Datos extraídos de una colección
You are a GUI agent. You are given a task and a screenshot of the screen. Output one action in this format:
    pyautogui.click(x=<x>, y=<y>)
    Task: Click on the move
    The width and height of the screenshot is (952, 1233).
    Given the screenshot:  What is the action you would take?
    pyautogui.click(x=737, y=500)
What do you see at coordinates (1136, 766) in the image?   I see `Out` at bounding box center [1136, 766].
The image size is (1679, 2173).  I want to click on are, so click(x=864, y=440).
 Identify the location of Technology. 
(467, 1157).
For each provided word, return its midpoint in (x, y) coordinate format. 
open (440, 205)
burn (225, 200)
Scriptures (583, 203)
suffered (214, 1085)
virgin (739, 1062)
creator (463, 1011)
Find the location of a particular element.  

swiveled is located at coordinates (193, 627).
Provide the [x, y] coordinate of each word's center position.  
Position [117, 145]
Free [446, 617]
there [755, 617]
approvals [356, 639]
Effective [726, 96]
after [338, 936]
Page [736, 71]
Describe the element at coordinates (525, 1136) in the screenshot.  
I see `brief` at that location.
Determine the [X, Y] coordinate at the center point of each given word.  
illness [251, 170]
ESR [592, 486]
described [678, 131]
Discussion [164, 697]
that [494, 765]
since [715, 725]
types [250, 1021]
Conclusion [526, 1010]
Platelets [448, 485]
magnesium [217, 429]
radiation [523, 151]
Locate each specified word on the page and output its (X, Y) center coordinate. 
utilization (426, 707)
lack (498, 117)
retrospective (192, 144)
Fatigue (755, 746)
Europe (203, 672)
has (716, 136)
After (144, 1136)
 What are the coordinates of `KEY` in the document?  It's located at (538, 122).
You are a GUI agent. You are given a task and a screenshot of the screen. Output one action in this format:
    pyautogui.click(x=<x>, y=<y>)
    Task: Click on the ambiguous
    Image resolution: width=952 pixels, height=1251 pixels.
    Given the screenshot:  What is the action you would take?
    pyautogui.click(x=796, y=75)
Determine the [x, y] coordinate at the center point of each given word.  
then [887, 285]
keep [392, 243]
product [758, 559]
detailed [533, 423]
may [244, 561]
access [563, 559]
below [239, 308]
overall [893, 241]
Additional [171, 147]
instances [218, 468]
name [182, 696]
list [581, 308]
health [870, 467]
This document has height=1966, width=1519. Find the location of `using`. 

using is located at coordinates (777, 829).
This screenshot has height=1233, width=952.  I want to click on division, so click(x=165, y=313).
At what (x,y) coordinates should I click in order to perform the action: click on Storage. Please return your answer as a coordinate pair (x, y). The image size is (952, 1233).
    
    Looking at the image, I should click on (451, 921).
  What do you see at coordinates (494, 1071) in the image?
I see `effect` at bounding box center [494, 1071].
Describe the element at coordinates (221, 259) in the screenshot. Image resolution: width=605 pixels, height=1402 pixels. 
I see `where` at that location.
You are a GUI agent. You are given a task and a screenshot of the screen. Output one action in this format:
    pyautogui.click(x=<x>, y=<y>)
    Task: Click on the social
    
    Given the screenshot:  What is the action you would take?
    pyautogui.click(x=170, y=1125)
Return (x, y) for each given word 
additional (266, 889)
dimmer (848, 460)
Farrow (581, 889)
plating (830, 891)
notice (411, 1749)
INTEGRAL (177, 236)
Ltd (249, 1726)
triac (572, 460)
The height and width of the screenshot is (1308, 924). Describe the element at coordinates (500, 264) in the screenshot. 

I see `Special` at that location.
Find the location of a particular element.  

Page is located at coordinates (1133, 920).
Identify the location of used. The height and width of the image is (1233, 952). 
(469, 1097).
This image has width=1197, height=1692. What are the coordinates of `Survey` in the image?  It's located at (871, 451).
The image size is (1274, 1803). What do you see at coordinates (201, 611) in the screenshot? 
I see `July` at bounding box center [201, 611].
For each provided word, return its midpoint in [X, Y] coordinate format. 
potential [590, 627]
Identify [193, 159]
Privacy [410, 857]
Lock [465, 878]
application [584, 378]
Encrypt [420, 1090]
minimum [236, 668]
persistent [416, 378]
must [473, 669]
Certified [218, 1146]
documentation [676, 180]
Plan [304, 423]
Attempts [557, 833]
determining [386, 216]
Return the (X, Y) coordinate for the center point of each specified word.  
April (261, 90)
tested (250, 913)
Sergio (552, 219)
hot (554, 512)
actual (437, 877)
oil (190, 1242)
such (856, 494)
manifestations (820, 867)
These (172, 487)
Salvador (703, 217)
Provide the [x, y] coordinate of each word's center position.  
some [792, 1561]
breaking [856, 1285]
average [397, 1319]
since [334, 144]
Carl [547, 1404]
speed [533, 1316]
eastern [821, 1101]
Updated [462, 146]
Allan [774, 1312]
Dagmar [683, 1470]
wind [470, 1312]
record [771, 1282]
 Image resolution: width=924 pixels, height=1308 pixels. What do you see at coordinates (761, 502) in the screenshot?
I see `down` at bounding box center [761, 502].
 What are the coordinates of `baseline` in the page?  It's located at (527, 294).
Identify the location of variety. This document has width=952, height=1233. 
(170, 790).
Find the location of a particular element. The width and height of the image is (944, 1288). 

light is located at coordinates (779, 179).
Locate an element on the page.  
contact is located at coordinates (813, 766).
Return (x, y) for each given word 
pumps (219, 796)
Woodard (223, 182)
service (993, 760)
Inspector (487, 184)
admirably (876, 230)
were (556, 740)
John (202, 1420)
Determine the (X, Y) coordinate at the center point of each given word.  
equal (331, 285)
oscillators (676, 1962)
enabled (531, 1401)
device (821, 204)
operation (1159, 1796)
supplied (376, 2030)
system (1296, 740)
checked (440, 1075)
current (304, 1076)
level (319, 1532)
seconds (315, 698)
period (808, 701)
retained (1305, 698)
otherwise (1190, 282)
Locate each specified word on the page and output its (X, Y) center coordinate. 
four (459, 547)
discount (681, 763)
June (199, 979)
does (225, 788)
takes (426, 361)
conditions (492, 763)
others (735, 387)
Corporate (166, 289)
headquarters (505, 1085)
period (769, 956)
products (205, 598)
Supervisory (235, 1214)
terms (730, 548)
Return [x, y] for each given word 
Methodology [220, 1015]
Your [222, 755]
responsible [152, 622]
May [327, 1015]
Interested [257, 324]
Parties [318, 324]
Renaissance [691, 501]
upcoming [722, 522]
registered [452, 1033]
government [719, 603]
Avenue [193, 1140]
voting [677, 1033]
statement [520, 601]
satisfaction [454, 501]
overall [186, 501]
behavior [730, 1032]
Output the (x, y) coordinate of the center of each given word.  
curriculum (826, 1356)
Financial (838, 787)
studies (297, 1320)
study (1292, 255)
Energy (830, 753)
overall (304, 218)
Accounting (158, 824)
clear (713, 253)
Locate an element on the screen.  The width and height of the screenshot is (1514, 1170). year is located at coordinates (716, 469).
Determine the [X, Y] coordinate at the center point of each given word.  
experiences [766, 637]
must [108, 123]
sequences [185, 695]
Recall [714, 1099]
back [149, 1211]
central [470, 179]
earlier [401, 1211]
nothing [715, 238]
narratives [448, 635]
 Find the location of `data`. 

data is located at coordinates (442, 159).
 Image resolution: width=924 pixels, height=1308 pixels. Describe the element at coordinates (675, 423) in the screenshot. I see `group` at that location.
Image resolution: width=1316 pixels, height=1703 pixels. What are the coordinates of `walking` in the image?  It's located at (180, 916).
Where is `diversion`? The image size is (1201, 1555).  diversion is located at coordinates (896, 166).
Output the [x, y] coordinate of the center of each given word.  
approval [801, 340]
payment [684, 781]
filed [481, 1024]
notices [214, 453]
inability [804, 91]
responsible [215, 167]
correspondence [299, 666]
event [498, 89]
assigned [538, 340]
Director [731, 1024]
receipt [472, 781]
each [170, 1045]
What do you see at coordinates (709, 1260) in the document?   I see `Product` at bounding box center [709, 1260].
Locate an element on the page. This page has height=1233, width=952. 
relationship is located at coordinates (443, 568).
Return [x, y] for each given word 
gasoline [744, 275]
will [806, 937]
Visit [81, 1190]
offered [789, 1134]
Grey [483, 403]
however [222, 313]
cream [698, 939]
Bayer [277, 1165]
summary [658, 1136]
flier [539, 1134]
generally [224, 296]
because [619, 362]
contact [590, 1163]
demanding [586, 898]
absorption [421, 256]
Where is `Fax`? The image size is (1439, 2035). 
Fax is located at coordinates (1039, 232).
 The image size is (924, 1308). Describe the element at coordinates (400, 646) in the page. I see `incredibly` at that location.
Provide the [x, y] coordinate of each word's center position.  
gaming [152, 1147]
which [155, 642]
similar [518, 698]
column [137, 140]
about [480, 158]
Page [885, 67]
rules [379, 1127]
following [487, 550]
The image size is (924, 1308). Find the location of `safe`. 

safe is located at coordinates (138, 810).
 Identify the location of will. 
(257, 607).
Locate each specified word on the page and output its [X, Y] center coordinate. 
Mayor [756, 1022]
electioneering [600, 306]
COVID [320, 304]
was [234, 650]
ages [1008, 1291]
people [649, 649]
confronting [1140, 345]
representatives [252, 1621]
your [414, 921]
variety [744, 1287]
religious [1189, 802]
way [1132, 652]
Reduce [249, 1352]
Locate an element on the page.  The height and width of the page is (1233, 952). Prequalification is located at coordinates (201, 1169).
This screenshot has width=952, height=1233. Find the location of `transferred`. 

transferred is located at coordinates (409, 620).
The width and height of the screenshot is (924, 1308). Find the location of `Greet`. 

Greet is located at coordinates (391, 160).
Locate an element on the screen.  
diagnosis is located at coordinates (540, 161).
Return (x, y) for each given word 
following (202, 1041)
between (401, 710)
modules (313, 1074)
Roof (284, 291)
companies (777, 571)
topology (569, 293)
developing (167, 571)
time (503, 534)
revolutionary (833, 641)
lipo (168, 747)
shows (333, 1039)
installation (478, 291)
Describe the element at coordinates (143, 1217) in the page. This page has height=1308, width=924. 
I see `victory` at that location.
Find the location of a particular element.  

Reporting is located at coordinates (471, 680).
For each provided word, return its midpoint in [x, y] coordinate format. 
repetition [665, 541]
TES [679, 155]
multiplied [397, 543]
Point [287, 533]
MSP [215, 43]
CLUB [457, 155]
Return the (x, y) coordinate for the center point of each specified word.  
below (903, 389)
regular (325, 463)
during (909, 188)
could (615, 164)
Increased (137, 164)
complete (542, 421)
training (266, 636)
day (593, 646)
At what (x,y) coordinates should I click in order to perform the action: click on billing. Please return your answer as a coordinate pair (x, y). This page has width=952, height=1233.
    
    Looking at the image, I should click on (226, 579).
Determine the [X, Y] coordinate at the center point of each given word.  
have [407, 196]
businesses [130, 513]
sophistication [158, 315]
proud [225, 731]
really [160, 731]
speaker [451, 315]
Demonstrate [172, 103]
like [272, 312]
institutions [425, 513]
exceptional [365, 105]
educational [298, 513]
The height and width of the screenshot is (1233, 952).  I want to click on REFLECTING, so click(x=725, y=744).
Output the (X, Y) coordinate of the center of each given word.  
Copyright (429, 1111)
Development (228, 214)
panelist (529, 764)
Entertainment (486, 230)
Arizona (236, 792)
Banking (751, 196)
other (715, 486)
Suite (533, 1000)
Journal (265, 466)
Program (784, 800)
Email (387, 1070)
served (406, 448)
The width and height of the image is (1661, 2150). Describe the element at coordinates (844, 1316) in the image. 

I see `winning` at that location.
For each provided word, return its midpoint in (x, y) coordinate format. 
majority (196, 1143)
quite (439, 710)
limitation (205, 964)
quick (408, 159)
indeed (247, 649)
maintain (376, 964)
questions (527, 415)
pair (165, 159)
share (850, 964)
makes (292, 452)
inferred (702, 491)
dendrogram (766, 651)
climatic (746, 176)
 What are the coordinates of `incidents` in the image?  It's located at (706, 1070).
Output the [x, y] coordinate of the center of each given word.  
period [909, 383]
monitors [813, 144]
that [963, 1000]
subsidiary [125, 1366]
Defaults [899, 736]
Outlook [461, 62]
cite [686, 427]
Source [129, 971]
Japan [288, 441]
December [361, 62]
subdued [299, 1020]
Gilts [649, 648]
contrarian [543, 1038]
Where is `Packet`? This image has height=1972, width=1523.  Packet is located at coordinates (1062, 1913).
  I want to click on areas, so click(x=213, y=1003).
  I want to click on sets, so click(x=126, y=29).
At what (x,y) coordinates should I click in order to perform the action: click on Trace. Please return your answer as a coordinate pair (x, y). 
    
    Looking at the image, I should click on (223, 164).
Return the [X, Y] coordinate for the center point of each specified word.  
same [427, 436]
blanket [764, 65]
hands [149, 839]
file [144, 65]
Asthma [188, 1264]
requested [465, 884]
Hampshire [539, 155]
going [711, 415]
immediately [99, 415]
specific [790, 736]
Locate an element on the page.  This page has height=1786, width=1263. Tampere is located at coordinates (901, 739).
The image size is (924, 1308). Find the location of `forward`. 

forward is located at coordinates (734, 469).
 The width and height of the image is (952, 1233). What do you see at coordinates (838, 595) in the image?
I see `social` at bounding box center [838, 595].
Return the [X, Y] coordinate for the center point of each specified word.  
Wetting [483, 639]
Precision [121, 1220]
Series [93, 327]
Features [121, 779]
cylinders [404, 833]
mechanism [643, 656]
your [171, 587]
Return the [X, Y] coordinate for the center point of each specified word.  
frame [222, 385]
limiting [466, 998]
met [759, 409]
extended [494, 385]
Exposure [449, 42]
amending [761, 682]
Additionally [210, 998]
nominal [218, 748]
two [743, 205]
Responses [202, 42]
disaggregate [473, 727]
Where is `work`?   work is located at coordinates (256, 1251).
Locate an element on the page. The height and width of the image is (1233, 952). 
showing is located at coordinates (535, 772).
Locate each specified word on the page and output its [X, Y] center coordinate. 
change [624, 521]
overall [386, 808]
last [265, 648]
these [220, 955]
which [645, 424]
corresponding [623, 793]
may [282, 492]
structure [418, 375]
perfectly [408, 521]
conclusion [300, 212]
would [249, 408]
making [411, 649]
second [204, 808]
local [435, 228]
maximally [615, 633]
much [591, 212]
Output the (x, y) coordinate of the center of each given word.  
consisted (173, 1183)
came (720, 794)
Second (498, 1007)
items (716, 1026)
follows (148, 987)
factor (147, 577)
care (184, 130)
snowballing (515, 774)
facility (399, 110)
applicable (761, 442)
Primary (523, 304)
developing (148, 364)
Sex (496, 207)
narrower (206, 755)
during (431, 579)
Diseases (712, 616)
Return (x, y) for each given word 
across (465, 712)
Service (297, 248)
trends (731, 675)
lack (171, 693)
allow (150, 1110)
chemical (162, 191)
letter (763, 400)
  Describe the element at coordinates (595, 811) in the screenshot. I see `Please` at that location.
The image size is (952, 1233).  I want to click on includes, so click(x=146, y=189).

> Consigna escrita: Transcriba tal cual las líneas de los registros desde la que contiene "limiting [466, 998]" hasta el final de los registros, ambas incluidas.

> Respuesta completa:
limiting [466, 998]
met [759, 409]
extended [494, 385]
Exposure [449, 42]
amending [761, 682]
Additionally [210, 998]
nominal [218, 748]
two [743, 205]
Responses [202, 42]
disaggregate [473, 727]
Where is `work`?   work is located at coordinates (256, 1251).
Locate an element on the page. The height and width of the image is (1233, 952). 
showing is located at coordinates (535, 772).
Locate each specified word on the page and output its [X, Y] center coordinate. 
change [624, 521]
overall [386, 808]
last [265, 648]
these [220, 955]
which [645, 424]
corresponding [623, 793]
may [282, 492]
structure [418, 375]
perfectly [408, 521]
conclusion [300, 212]
would [249, 408]
making [411, 649]
second [204, 808]
local [435, 228]
maximally [615, 633]
much [591, 212]
Output the (x, y) coordinate of the center of each given word.  
consisted (173, 1183)
came (720, 794)
Second (498, 1007)
items (716, 1026)
follows (148, 987)
factor (147, 577)
care (184, 130)
snowballing (515, 774)
facility (399, 110)
applicable (761, 442)
Primary (523, 304)
developing (148, 364)
Sex (496, 207)
narrower (206, 755)
during (431, 579)
Diseases (712, 616)
Return (x, y) for each given word 
across (465, 712)
Service (297, 248)
trends (731, 675)
lack (171, 693)
allow (150, 1110)
chemical (162, 191)
letter (763, 400)
  Describe the element at coordinates (595, 811) in the screenshot. I see `Please` at that location.
The image size is (952, 1233).  I want to click on includes, so click(x=146, y=189).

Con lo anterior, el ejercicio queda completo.